__What you have to do__.
Pictures are to be left out; every line from the one with "You are a computer-use" through the end of the data must be transcribed exactly.

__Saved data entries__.
━━━━━━━━━━━━━━━━━━━━

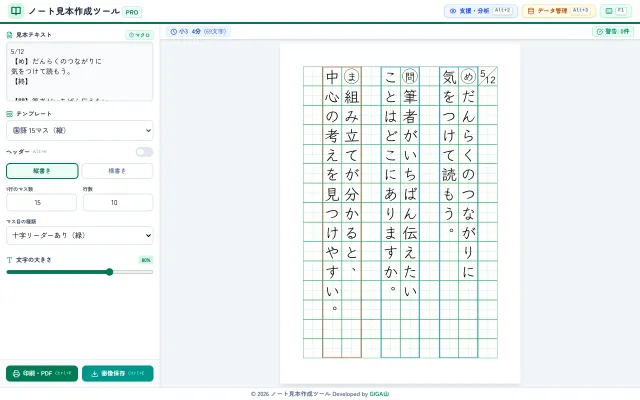Open the マクロ button above the text box
Viewport: 640px width, 400px height.
coord(139,35)
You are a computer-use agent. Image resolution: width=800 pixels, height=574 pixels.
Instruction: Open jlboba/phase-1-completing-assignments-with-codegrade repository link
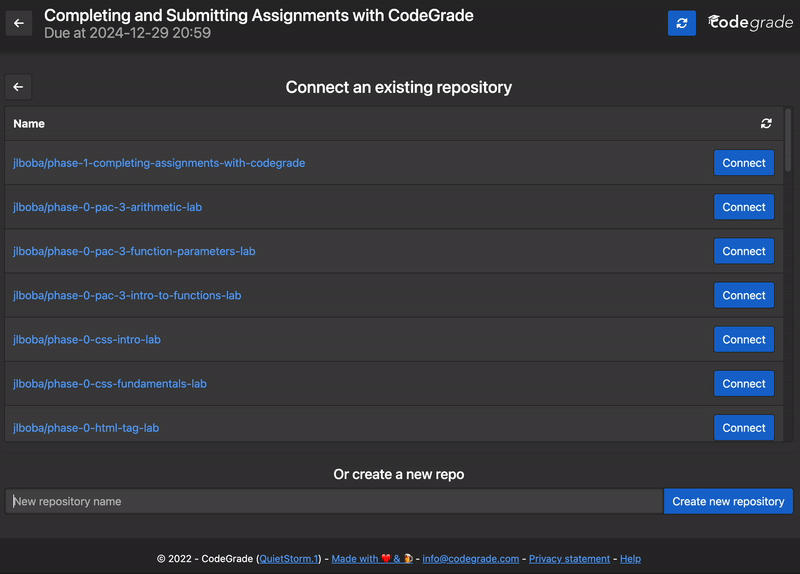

━━━━━━━━━━━━━━━━━━━━

__Reply__.
You are a computer-use agent. Image resolution: width=800 pixels, height=574 pixels.
Instruction: Open jlboba/phase-1-completing-assignments-with-codegrade repository link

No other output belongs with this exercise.